Maryland and Massachusetts were the first states to develop programs, both enacting legislation in 1977 that established purchase of development rights as a government function. The protection of farmland became a mission and goal of the state in the absence of effective or adequately protective zoning at the local level. Programs are voluntary and pay farmers in per-acre amounts that represent the difference between the appraised fair market value of their land, and the value of that land for agriculture. Protection is in the form of a deed of conservation easement that runs with the land in perpetuity. Land remains in private hands and on tax rolls.

Farmland loss due to sprawl was first noted as a local problem on Long Island, NY, in the 1960s and a program to purchase easements was developed there in 1974 in Suffolk County in an effort to save its remaining agricultural industry. At extraordinary cost, the county has preserved about 6,000 acres.

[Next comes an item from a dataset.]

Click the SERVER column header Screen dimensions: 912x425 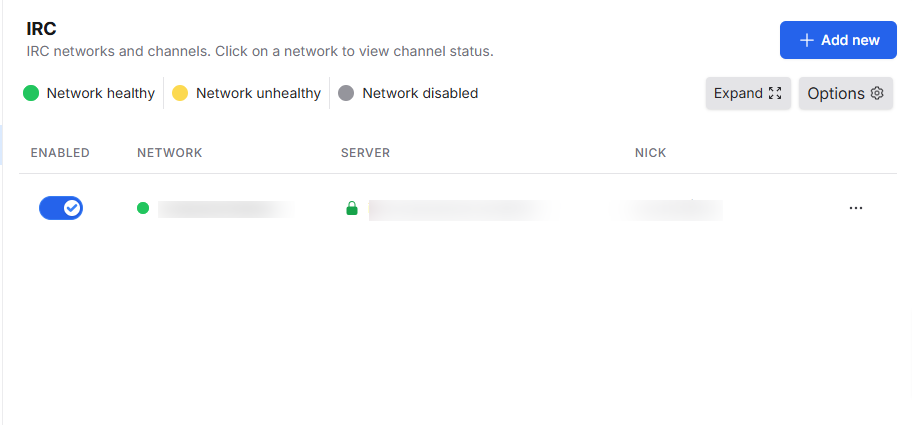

After Maryland and Massachusetts adopted the conservation easement as the method for preserving agricultural land, other states followed suit, many adopting many aspects of the Maryland or Massachusetts laws. Those included all states along the Eastern seaboard from Maine to Virginia, and to other states such as Ohio, Kentucky and Michigan. The survey includes only those states with programs that are active, funded and comparable in operation to Maryland’s. The survey excludes programs in the West in such states as California and Colorado.

Following are summaries, with links, of the state farmland programs included in the survey.

Connecticut

The Connecticut program has preserved 38,600 acres and 283 farms. In 2010, the state preserved 15 farms and 1,228 acres for $5.6 million, according to the program’s annual report. After a period of virtually no funding due to a reluctant bond commission, for a number of years now the Connecticut farmland preservation program has been budgeted to receive $10 million in bond funds as well as about $1 million from a statewide recordation fee that in 2010 alone paid for preserving six farms.

While it is the third smallest state in the U.S., Connecticut’s agricultural industry, according to a 2010 UConn study, has an economic impact of $3.5 billion when including its $1.7 billion “value added” segment. The study may have given some steam to a new program, connected to the farmland preservation program and inaugurated in 2011 – the Farmland Restoration Program. This program was created to spur local food production with grants of up to $20,000 for such projects as restoring overgrown or unused pastures and cropland to productive use, including removal of invasive vegetation and hedgerow management. Installation of fencing – for keeping livestock or for excluding wildlife – and restoring stream banks are also eligible projects. Grant funds are in the form of reimbursement for approved costs.

The Connecticut program has set a goal of preserving 130,000 acres, as long as at least 85,000 of those acres are cropland. The program states on its website: “This land base will enable Connecticut to produce at least 50% of its fluid milk needs and 70% of its in-season fresh fruits and vegetables. This in-state production will ensure some degree of local availability of fresh farm products. It will also help ensure related jobs and remain an important part of the State’s economy.”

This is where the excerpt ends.